I know that watching what really happens would be boring- but if you change too much the movie is so unrealistic and predictable.

Judi's avatar

Just did a Smallville Marathon. Watched all the seasons and bought the current season on iTunes. About season 3 I told my husband I was going to stop watching if they didn’t get rid of the “somebody took over my body plot.” They have done that about 10 times!

lamedb's avatar

Ooo and taking a sip from a cup and apparently not swallowing it.

faye's avatar

How about the woman always falling down when she’s being chased? And why don’t they show the fight at the end of dinner instead of wasting all that good food?

sevenfourteen's avatar

@faye that reminds me- why are they never hungry? Something always happens and everyone gets upset or they’re just not hungry… ever.

J0E's avatar

Singing.

stratman37's avatar

When the bad guys are coming, and the good guys “We’ve got company!” My eyes roll so far back into my head everytime I hear that, I miss a good two minutes of the movie. Why can’t we come up with something new?

Wait, that would make a great Fluther question…

filmfann's avatar

@AstroChuck do I dare ask why a postal worker would be familiar with the real sound of a firearm being dishcharged?

janbb's avatar

@filmfann That’s funny, I think.

baileysmom12's avatar

Get out of their car in a downtown area and walk past the parking meter without putting any money in. Around here that youd get you a ticket.

Laina's avatar

When the protagonist closes their fridge and the murderer is standing there.
Similarly, when said protagonist is in the bathroom, leans down to the sink (wash face, etc), lifts face up and the murderer is reflected in the mirror. It’s gotten too predictable.

MagsRags's avatar

Twenty somethings with low wage jobs living in fabulous urban apartments that would cost more than their entire monthly salaries to rent. If they could be found in the first place.

jaketheripper's avatar

Medieval warriors in either chain mail or plate armor being incapacitated by a slice, not a chop, to the stomach. HELLO? WHY DO THEY WEAR THE ARMOR IF IT DOES NOTHING TO PROTECT THEM?

Berserker's avatar

@jaketheripper For badass factor. XD

DominicX's avatar

I don’t know if anyone has said it, too many responses to read, but I hate it when they take some shitty quality security camera footage and then zoom in and “computer enhance” it to read the guy’s nametag or serial number on the digital camera he’s carrying.

* * * * * * *

Repeat word for word the part of the forum thread on movie clichés from "When the bad" up to and including "funny, I think.". The records aren't needed for this work.

* * * * * * *

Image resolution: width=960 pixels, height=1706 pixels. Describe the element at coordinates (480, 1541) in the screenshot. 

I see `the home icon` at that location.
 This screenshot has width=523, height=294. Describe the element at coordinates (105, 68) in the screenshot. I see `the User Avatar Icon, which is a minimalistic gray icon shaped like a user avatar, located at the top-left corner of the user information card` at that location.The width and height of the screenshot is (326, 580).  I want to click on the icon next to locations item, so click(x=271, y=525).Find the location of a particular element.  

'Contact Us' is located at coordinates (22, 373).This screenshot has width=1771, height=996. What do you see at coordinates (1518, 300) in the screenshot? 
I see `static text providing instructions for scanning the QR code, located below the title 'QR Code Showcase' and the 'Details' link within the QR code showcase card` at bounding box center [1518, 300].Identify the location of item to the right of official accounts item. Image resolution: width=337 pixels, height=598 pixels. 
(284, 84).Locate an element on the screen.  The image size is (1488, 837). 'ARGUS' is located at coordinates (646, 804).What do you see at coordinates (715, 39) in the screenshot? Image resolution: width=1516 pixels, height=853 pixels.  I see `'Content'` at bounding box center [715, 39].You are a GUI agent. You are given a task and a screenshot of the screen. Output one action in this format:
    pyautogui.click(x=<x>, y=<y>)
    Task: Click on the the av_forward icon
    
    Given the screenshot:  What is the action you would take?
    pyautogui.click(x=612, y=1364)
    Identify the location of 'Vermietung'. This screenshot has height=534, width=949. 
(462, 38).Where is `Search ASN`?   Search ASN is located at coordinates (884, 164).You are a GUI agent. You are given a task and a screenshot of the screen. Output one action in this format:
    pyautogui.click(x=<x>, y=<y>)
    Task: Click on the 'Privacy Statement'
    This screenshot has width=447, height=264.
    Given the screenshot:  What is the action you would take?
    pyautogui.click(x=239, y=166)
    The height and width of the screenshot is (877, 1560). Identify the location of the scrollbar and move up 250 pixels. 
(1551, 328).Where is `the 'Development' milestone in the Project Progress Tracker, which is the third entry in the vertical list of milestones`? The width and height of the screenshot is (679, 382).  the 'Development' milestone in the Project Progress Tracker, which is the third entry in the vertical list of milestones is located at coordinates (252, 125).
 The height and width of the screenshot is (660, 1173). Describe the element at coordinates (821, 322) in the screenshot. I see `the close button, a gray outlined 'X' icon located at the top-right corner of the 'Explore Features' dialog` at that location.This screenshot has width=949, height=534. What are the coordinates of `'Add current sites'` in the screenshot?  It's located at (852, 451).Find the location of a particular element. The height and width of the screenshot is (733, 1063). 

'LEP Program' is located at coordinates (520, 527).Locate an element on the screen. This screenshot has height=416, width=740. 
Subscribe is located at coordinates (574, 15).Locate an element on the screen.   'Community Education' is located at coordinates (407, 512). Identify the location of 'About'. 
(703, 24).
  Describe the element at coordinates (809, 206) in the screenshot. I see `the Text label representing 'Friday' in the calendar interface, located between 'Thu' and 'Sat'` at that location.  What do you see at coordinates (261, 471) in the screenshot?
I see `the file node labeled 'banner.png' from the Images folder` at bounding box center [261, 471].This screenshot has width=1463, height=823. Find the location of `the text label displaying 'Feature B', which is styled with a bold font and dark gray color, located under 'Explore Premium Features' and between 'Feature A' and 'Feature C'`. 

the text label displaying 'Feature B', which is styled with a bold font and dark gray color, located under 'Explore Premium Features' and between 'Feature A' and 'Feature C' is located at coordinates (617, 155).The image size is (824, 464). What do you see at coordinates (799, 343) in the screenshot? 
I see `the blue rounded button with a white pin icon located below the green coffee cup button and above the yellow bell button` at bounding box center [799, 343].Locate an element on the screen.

* * * * * * *

(RESULT):
When the bad guys are coming, and the good guys “We’ve got company!” My eyes roll so far back into my head everytime I hear that, I miss a good two minutes of the movie. Why can’t we come up with something new?

Wait, that would make a great Fluther question…

filmfann's avatar

@AstroChuck do I dare ask why a postal worker would be familiar with the real sound of a firearm being dishcharged?

janbb's avatar

@filmfann That’s funny, I think.